The English speaking certainly helps, but so do the winters that come during an American summer. That's some pretty costly snowbirding, so maybe the proliferation and low cost of every day amenities, as well as more frivolous items, should be seen as long-term investments. New Zealand's reputation for healthy living and near-absent pollution should also appeal to those who want to extend retirement as long as possible.
A visit to the doctor is $15. Overall, health care can cost as much as 60% less than the U.S., while U.S.-trained doctors speak English and will make house calls. A huge expat population in Granada's colonial city spends about around $1,200 a month to live there, considering a small house can be $500 to $1,000 a month to rent. The best steak dinner in town runs about $13, while regular meals go for half, and "local meals" are $2 to $3. Local beer, meanwhile, runs between 75 cents and $1.50. This makes Florida's cost of living look like Manhattan's.
Wait, the same Spain that just dodged a bailout and is still dealing with crushing debt? Yep, that's the one, but austerity measures haven't bitten into the best of what Spain has to offer. This is by no means the cheapest option on the list and, in fact, has the most expensive real estate of any country listed. That said, it's really easy to fit in, with near-ubiquitous English, three-course meals for less than $20, and modern infrastructure that places a high value on convenient, punctual rail service. Combine that with teeming culture and tons of ways to pass the time, and Spain can be a great fit for retirees who've already weathered a shaky economy.
About $500 a month is enough to score a nice new home just about anywhere in Thailand. One of International Living's contributors pays just $222 a month for a beachside bungalow with air conditioning, hot water, Wi-Fi, and a refrigerator. Altogether, the cost of living in Thailand sets retirees back only about $1,000 a month while giving them great amenities and vibrant cultural and entertainment options. Bangkok still gets pretty wild, but loads of expats and lots of English speakers help ease the transition.

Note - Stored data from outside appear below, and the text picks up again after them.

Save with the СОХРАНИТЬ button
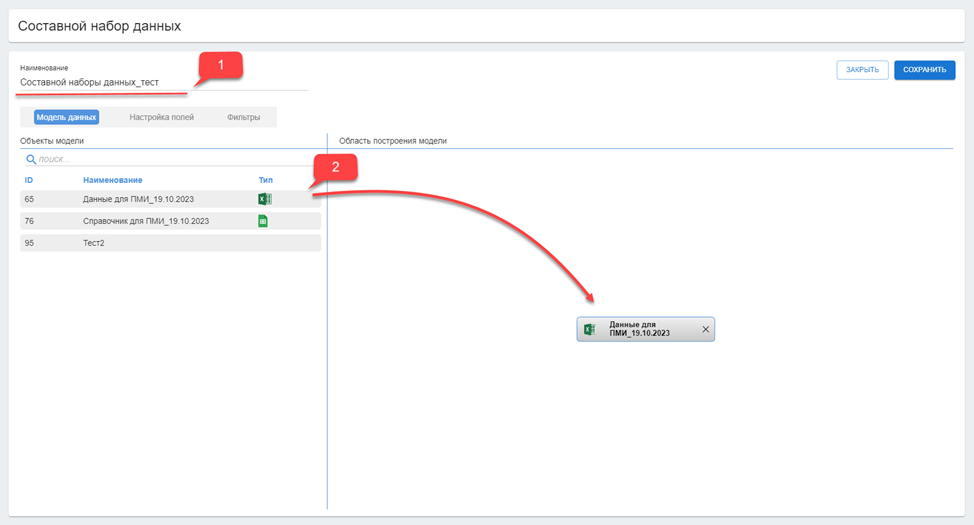This screenshot has height=525, width=974. coord(924,70)
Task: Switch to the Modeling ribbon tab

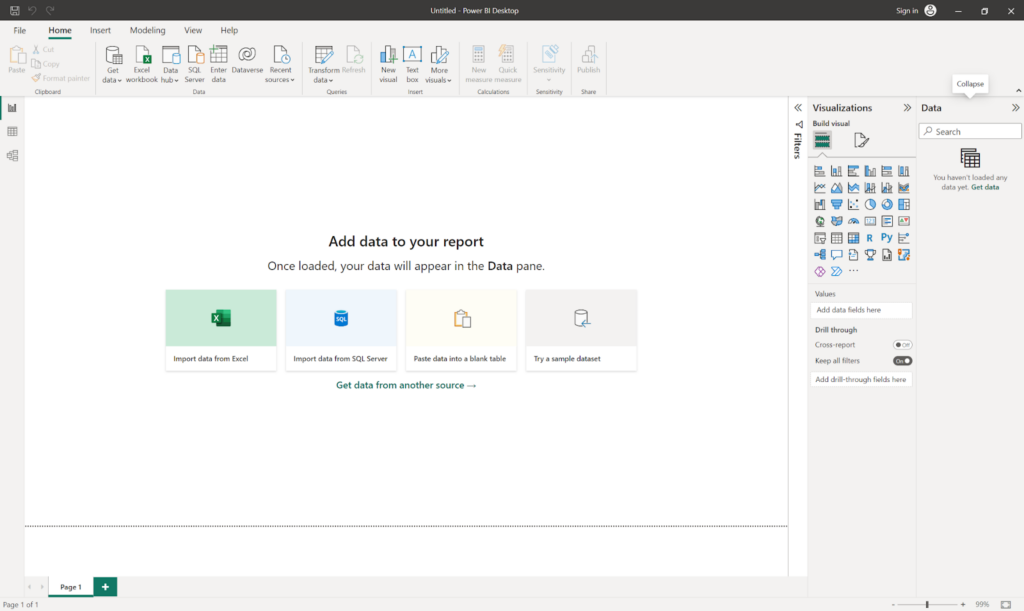Action: pos(147,30)
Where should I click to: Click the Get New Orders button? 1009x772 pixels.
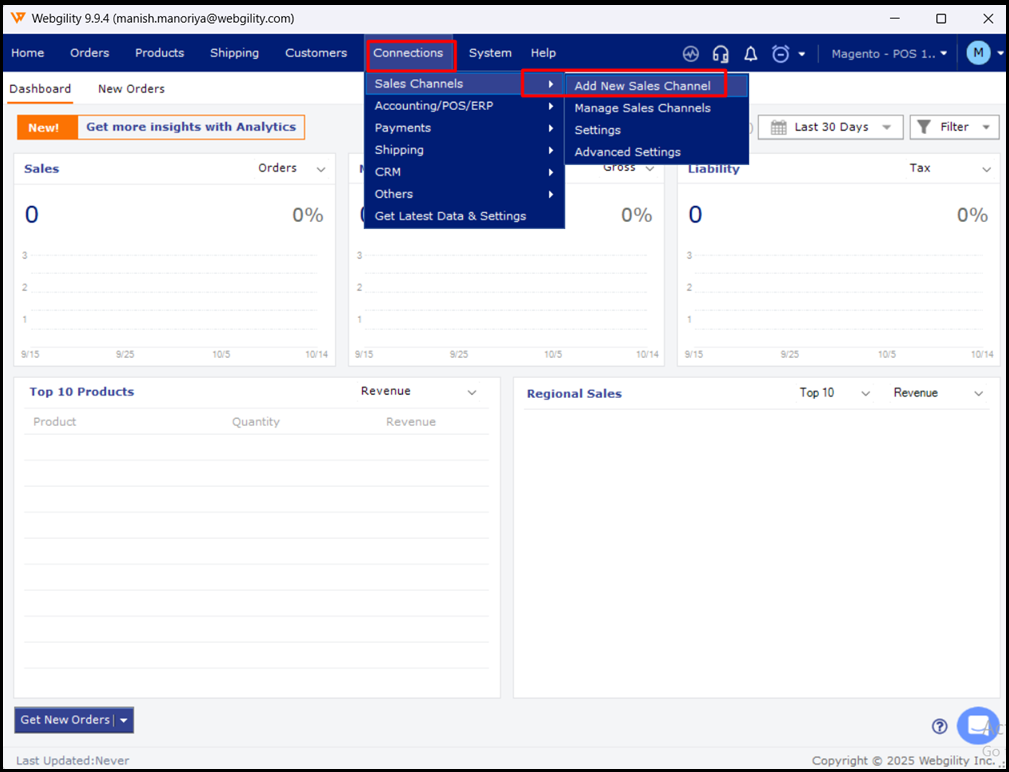click(65, 720)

The benefits offered to retirees beyond the three-hour flights back to see the kids are fairly substantial, especially considering that expats living on the beachfront property can do well here on less than $1,500 a month. Scuba diving, fishing, sailing, kayaking, snorkeling, and surfing are lovely too. But even Honduras can't top the last entry on our list:
This basically is Florida or Arizona for the expat community. The country's retirement benefits package includes 50% off transportation, utility bills, international round-trip flights originating in Ecuador, and tickets for cultural and sporting events. Foreigners can also enroll in Ecuador's Social Security medical program for $57 a month. Those over 65 also pay a lower income tax. Penthouse suites and beachfront condos go for $50,000, while beachfront rentals hover around $500 a month. A retiree's entire cost of living rounds out to roughly $800 to $1,500 a month, and the neighbors more often than not are either A) other expats or B) English-speaking locals. We'll warn that this isn't exactly undiscovered country among retirees, but it's several steps up from the costly retirement kennels and golf carts of more costly American hot spots.